A British art gallery has decided it won’t take 1 million pound ($1.3 million) pledge from a charitable organization run by Purdue Pharma’s Sackler family.
In a statement on Wednesday, the National Portrait Gallery and Sackler family agreed to not move forward with the donation to the National Portrait Gallery. Without listing allegations, which center on Purdue Pharma’s OxyContin and the drug’s possible influence on the U.S. opioid crisis, a spokesperson for the Sacklers, which own Purdue Pharma through family trusts, said that the family has “vigorously denied” any wrongdoing, but it doesn’t want the allegations to be “a distraction” for the National Portrait Gallery’s work.
Purdue Pharma and other prominent drug makers have found themselves in the crosshairs in lawsuits across the U.S. Those lawsuits, which have largely come from state governments and local municipalities, allege that the companies that sell painkillers haven’t done enough to educate users on health risks. They also allege that the drug makers have put their own sales interests ahead of public health. Ultimately, the lawsuits suggest the companies have played a role in the U.S. opioid crisis.

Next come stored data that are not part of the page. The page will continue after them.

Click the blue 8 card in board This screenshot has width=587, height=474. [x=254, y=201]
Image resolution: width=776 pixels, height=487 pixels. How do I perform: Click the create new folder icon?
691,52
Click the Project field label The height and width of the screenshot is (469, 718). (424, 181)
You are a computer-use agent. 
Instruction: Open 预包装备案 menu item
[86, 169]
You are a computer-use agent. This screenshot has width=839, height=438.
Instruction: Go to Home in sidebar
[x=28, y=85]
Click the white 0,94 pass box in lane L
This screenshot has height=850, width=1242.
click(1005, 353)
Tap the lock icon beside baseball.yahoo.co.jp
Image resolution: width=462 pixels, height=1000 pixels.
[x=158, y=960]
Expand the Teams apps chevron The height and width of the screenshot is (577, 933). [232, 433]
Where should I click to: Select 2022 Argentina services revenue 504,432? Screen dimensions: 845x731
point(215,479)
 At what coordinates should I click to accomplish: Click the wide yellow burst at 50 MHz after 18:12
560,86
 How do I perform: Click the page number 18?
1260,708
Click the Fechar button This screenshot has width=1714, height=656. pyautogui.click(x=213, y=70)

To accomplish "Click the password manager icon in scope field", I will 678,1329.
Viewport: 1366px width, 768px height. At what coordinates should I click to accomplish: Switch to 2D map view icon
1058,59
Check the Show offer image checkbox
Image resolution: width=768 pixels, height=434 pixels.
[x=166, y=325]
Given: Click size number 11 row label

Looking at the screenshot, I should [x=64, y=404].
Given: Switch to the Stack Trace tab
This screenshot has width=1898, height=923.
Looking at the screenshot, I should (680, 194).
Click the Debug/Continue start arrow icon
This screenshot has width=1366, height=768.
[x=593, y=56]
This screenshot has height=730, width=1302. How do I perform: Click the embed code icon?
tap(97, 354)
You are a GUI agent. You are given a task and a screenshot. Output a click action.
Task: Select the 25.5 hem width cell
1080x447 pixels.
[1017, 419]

While the drug makers have denied those allegations, the lawsuits have hurt their efforts in other areas, like philanthropy. Some activists have boycotted and held protests at places where charitable organizations accept donations from companies or families that sell painkillers. Like the National Portrait Gallery, other organizations have stayed far away from the companies to sidestep any involvement in the controversy.
“The Sackler Trust has supported institutions playing crucial roles in health, education, science and the arts for almost half a century and we were pleased to have the opportunity to offer a new gift to support the National Portrait Gallery,” a spokesperson for the Sackler Trust said in a statement. “The giving philosophy of the family has always been to actively support institutions while never getting in the way of their mission. It has become evident that recent reporting of allegations made against Sackler family members may cause this new donation to deflect the National Portrait Gallery from its important work. The allegations against family members are vigorously denied, but to avoid being a distraction for the NPG, we have decided not to proceed at this time with the donation. We continue to believe strongly in the gallery and the wonderful work it does.”
“As Chair of the National Portrait Gallery, I acknowledge the generosity of the Sackler Family and their support of the Arts over the years,” David Ross, the chair of the National Portrait Gallery said in a statement. “We understand and support their decision not to proceed at this time with the donation to the Gallery.”
Update at 8:01 a.m. ET on March 22 to include statements from the Sackler family and National Portrait Gallery.